02 setembro 2005

o pombo velho

Estava a chegar de carro a casa, de noite - estava quase lá. A certa altura detecto no meio da estrada, um pombo velho - podre de velho. Sabem aqueles pombos que já nem com as penas conseguem disfarçar que estão a morrer de velhos? As penas definham como que a avisar a Natureza Climática de que "é tempo deste pombo velho morrer. Deves morrer, pombo velho. O teu tempo acabou-se."; as asas fracassam, mal aguentam o seu próprio peso; o andar é torto, desequilibrado, lento e inconstante. Igualmente, tais são as características do seu coração solitário.

-"É tempo de morreres, velho."

Páro o carro; estaciono-o na berma da estrada, com os faróis de estrada ligados para poder ver com atenção. Aproximo-me lentamente do pombo velho. Ele fixa o olhar em mim, noto que as suas asas estão assentes no chão e não no seu corpo.

-"Estás desamparado, velho.
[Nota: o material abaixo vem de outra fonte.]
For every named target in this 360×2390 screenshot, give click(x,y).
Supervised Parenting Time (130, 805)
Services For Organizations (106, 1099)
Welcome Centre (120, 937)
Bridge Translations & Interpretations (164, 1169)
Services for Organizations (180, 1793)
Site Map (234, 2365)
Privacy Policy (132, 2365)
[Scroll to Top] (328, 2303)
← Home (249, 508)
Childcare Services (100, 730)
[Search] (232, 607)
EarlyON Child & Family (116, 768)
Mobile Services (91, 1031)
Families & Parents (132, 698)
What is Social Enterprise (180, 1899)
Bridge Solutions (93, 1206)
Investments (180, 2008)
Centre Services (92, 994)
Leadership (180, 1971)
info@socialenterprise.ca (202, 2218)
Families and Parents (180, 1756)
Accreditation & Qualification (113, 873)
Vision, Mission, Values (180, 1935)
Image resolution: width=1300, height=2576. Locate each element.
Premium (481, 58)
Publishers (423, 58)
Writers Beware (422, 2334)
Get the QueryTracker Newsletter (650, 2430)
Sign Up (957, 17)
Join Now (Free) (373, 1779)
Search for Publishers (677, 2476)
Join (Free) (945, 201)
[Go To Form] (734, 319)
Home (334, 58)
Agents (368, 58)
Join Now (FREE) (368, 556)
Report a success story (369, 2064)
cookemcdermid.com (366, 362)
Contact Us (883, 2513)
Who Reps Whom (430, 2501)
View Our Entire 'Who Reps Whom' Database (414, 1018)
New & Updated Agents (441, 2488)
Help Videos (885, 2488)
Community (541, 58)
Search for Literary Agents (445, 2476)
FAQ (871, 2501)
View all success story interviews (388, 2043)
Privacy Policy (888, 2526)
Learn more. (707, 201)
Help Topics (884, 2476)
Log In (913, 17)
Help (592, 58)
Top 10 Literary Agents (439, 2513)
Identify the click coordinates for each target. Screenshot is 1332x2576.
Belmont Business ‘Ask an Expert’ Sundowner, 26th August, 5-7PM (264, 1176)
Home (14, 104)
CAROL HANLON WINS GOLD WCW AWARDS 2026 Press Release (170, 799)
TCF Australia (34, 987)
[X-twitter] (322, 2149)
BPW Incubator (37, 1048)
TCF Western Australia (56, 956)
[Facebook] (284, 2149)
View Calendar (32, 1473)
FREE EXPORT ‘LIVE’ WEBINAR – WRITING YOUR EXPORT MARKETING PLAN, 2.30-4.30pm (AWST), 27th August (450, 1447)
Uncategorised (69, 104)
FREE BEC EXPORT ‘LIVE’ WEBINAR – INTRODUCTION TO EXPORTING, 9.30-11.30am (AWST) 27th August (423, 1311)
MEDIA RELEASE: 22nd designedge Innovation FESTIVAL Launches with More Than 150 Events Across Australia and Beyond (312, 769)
Mal te aguentas em pé."

De seguida fixo o olhar dele - ele nunca teria deixado de me fixar.

-"Este pombo mal respira."

Contemplo o seu frágil corpo. Uma certa ternura aflui em mim. Não deixo de fixar o velho nos olhos. De seguida aproximo a mão lentamente ao pombo e toco-o com o indicador. Ele soçobra o mais ligeiramente, mas mantém a dignidade possível. Este velho é corajoso. Arrasto o meu dedo lentamente pelas suas débeis penas, ao longo da sua estatura, demoradamente. Uma certa calma e paz toma conta de nós os dois, como se ambos tivéssemos simultaneamente notado -como um relâmpago- que ambos partilhávamos o mesmo fado, o mesmo destino negro. Já não erámos quatro níveis de diferença na pirâmide alimentar humana, mas amigos -de ocasião, talvez- mas amigos genuínos, por um momento mais genuínos que os outros amigos. Uma ponte estava feita. Partilhávamos um segredo que toda a gente viria a conhecer quando contemplassem à sua volta em êxtase serena. Alguns, nunca lá chegariam.

Recuo o meu olhar. Agachado na berma da estrada, ao lado, e fora do alcance dos fárois, estava um gato. A pouca luz que vinha dele custou-me e tive que adaptar os olhos ao escuro por longos segundos. Eu conhecia aquele gato, já o tinha visto perto da minha rua - o velho, não o conhecia. Um pouco ao lado do gato estavam umas poucas penas. Eram as penas do pombo, espalhadas por aí.

Fez-se luz na minha cabeça. Antes, estava ali a ocorrer um jogo de assalto do gato ao velho (sabem como são os gatos, gostam de brincar com as suas sofredoras presas, desabilitadas dos golpes - até à morte).

-"A Natureza é impediosa."

Torno a fixar o olhar com o velho.
Eu sei que faço parte desta natureza mas não quero, tenho nojo dela, angustia-me e quero-me afastar dela - respondo.

-"A Natureza tem de ser impiedosa."

Não, não, não, não, não! Não sabia o que fazer. Ao permitir à Natureza seguir SEMPRE o seu curso estaria a encorajá-la? O que é que a natureza fez por mim? Criou-me? Isso faz-me escravo dela? Faz-te escravo dela?

-"Sempre ouvi dizer que os assuntos da Natureza a ela própria são devidos. Tu fazes parte da Natureza."

Quem diz isso de ânimo leve revela uma similar impiedosidade, sim natural, mas também animal! - respondo de volta ao pombo velho.

-"Não deixas de fazer parte da Natureza... e se tu me ajudares, destruirás tudo aquilo por que sofri. Serás a centelha da minha desgraça, contra qual uma vida lutei."

Mas tu vais ser destruído! - respondo já em angústia.

-"Eu valho pouco. A minha dignidade é tudo o que realmente sobra."

... tento esboçar uma frase, interrompo-me. Fico em silêncio, frustrado.

-"Mas não serei destruído por ti. Toma conforto nisso. Serei destruído pela natureza, a minha natureza.... Adeus."

Mantenho-me em silêncio por uns segundos, solto o fixar de olhos que mantínhamos e cabisbaixo, recuo lentamente. Entro no carro e vagarosamente parto. No retrovisor as luzes traseiras iluminariam a vermelho a investida final do gato ao velho. Nunca mais o voltaria o ver. O gato, talvez.